I worked in one shop where we made pine furniture. Our hardware came in on mahogany pallets, go figger.
We have both types commonly in our forests. Ring porous would be Ash, Oaks, Locusts, Hickories, Walnut, etc. Diffuse porous are the Maples, Poplar, Cherry, Beech, etc, with a less distinct difference in the size of the vessels from earlywood to latewood.
I was first thinking you were asking about tension perpendicular to grain, ripping the board apart widthwise. It sounds like you are asking about horizontal shear, the fibers slipping past each other when the wood is bent. Within the safe working loads orientation doesn't matter, I think there was a small difference in testing to failure.

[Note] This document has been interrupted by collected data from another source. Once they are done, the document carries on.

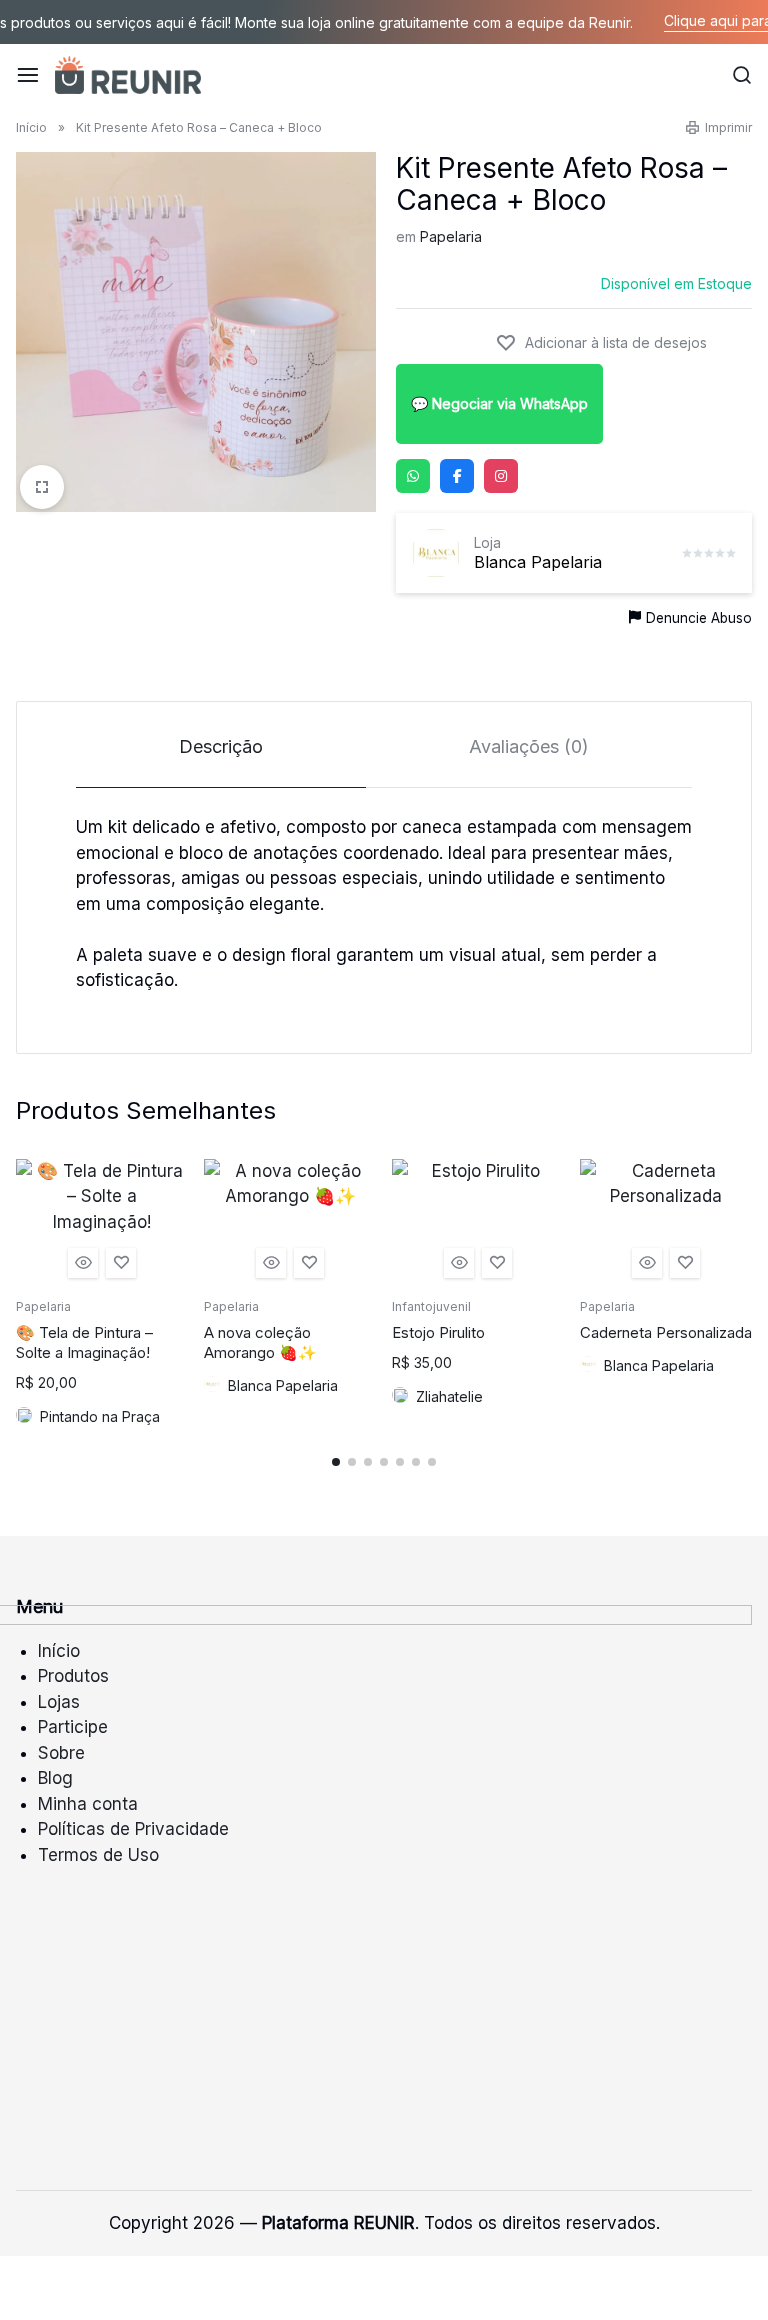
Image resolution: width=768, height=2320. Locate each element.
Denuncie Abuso (699, 618)
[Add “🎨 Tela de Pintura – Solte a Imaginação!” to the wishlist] (121, 1263)
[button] (336, 1462)
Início (31, 127)
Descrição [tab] (221, 746)
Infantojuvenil (431, 1306)
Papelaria (451, 236)
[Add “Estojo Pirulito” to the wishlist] (497, 1263)
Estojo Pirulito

I think you want to read chapter 4 in the Forest Products Labs "Wood Handbook" if you haven't. Table 4-1 is bending my mind right now, "Elastic Constants of various species"...gee thanks
There are 3 growth rate/density relationships;
1. Ring porous hardwoods. Density tends to increase as the growth rate increases. Hickory and ash tool handles require a low number of rings per inch to be strong, over 30 per inch is a reject ash handle. The vessels are smaller but there are more of them.
2. Softwoods with prominent latewood. Density tends to decrease slightly as the growth rate increases. The correlation is weak and does not exist in some species.
3. Diffuse porouse hardwoods and softwoods without prominent latewood. The density has little direct correlation to growth rate.
If nothing else is known, density rules, use the heavy peg. Whether the pore is in a ring or diffused doesn't matter as much as how much wood is there, wood has weight. Void content of the wood is what determines specific gravity more than anything, well, maybe extractives in that teak. The heavy club is usually the strongest.
Grain orientation does have some strength variables radially vs tangentially. We don't use design values for radial or tangential though, the numbers aren't that different and so they call it "perpendicular to grain" whether a piece is loaded radially or tangentially.
That said, every kid knows how to orient the grain on a bat to avoid shattering it.